In this episode, we unpack the Data Quality Review Framework, focusing on Documentation Review. Other episodes in this lesson elaborate on File, Data, and Code Review.

Documentation Review in Practice

Documentation supporting the use of data must be comprehensive enough to enable others to explore the resource fully, and detailed enough to allow someone who has not been involved in the data creation process to understand how the data were collected (Digital Preservation Coalition, 2008, p. 25).

This review step includes a review of the contextual documentation about the files, an assessment of whether the descriptive information about the files and about methods and sampling is comprehensive and sufficient for independent informed reuse, and the application of corrective actions where this information is missing, including creating documentation compliant with community standards and linking all other known related research products (e.g., publications, registries, grants) (Peer et al., 2014).

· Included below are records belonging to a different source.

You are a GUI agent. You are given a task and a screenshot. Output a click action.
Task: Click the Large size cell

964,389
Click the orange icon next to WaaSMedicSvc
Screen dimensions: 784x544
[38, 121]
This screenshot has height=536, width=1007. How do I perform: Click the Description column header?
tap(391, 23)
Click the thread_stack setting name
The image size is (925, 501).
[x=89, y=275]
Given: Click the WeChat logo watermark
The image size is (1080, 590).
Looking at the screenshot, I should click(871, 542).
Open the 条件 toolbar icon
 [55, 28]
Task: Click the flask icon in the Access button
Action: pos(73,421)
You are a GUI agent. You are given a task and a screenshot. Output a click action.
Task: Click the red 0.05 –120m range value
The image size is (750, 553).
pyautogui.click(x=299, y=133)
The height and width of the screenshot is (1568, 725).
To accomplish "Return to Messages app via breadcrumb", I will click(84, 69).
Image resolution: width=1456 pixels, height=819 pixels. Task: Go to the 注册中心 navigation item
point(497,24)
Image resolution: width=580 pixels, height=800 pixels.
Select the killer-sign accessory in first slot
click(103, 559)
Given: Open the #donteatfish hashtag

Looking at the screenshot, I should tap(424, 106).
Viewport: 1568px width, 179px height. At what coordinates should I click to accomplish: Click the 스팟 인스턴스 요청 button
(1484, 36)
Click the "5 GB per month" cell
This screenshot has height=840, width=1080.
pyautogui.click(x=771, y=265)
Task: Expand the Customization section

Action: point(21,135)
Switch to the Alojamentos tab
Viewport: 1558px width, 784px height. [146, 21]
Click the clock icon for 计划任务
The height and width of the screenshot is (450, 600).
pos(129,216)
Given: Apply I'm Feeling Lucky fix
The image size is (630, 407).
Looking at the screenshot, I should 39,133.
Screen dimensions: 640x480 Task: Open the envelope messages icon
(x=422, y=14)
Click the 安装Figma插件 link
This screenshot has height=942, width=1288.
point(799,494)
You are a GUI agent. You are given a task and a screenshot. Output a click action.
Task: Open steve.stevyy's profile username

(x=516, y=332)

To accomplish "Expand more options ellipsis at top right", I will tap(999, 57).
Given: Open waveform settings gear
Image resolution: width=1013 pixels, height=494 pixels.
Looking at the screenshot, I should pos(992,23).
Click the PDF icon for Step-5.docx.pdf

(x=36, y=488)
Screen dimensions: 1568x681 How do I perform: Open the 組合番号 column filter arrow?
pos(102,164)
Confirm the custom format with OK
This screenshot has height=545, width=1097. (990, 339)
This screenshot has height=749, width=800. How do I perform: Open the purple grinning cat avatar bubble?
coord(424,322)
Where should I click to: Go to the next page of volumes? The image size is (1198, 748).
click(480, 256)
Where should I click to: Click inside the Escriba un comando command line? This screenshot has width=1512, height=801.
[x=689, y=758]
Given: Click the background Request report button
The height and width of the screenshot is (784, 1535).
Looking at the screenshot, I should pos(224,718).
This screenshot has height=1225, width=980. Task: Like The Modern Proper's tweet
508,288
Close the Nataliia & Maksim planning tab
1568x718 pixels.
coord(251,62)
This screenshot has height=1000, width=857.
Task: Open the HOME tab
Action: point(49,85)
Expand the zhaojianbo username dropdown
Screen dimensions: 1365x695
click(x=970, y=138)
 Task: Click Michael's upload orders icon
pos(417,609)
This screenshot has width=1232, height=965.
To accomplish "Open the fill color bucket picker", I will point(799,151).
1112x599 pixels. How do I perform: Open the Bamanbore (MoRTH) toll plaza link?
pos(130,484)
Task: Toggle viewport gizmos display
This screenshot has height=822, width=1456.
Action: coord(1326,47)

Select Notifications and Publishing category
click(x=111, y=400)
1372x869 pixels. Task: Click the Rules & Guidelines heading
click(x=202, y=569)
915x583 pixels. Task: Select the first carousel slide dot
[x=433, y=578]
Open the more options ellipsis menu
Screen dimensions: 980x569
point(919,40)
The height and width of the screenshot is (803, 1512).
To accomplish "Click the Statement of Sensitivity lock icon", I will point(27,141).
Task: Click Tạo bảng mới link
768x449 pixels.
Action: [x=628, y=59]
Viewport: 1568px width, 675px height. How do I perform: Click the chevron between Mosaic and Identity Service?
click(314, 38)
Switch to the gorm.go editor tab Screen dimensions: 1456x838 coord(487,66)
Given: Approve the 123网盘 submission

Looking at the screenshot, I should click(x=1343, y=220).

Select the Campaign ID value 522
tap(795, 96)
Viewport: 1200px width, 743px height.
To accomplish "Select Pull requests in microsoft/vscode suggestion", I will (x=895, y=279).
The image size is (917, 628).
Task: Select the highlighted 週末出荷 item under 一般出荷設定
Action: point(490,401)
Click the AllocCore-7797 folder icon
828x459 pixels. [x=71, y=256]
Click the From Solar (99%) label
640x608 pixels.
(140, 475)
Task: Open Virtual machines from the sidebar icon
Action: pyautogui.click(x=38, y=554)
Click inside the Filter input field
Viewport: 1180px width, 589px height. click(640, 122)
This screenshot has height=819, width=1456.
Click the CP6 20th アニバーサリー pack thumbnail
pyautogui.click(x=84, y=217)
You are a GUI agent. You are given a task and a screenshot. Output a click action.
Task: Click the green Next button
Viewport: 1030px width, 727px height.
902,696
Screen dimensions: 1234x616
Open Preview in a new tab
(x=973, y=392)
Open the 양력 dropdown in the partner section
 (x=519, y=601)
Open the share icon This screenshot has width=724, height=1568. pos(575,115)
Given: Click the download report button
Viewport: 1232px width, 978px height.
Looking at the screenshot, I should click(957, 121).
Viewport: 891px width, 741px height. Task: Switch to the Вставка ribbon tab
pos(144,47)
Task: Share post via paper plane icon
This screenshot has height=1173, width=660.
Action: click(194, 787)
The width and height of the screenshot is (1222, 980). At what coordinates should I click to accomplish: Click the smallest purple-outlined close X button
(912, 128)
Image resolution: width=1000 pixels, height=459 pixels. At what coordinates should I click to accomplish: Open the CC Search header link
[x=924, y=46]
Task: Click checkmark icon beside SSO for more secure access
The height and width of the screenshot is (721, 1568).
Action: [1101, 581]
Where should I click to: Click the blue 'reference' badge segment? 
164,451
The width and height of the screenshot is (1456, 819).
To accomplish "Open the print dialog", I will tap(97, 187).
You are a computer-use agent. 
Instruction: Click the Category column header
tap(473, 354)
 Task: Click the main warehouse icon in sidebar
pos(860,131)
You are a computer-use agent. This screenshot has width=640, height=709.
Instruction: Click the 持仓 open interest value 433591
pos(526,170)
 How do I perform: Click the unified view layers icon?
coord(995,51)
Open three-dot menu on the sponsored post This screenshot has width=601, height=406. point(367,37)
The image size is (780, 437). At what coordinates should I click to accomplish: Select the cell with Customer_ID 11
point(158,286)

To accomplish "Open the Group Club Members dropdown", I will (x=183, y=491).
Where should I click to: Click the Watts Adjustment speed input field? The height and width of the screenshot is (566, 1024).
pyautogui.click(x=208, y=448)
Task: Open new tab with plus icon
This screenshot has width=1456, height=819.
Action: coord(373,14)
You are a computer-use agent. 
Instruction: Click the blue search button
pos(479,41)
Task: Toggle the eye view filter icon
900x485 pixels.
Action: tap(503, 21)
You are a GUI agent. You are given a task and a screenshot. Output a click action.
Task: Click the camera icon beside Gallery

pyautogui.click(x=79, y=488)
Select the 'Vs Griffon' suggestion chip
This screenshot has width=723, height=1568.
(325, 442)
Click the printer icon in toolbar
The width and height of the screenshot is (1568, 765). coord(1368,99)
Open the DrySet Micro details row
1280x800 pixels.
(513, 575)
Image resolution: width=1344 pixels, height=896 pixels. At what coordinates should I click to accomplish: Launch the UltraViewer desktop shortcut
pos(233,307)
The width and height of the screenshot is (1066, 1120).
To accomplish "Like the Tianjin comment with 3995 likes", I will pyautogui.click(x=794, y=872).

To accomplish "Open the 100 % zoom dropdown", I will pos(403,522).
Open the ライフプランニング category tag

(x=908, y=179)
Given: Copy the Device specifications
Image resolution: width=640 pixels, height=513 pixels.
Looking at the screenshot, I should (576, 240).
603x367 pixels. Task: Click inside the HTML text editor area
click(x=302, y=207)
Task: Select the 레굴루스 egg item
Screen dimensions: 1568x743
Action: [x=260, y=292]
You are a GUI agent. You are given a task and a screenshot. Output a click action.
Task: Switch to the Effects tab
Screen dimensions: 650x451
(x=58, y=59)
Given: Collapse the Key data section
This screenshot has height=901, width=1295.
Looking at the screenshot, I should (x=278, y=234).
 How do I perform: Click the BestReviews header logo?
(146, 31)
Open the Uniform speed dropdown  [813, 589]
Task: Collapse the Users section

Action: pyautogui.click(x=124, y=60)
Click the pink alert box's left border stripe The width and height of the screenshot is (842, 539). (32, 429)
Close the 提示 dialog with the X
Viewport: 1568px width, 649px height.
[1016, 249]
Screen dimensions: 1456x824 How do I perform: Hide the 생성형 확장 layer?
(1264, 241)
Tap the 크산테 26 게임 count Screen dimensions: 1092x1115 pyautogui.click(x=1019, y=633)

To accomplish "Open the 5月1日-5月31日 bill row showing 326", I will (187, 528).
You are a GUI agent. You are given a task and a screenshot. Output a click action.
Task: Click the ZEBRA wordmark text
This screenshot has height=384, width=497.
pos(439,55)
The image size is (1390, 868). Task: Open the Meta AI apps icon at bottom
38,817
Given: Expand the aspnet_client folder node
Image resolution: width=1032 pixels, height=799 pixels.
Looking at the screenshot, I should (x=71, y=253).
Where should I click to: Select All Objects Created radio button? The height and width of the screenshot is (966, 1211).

Documentation Requirements

In addition to metadata, covered in Episode 2: File Review, robust stand-alone documentation is needed. This includes a README File, a Codebook or Data Dictionary, as well as other contextual Documentation.

Documentation for Reproducibility

“Documentation for data analysis workflows can come in many forms, including comments describing individual lines of code, README files orienting a reader within a code repository, descriptive commit history logs tracking the progress of code development, docstrings detailing function capabilities, and vignettes providing example applications. Documentation provides both a user manual for particular tools within a project (for example, data cleaning functions), and a reference log describing scientific research decisions and their rationale (for example, the reasons behind specific parameter choices).”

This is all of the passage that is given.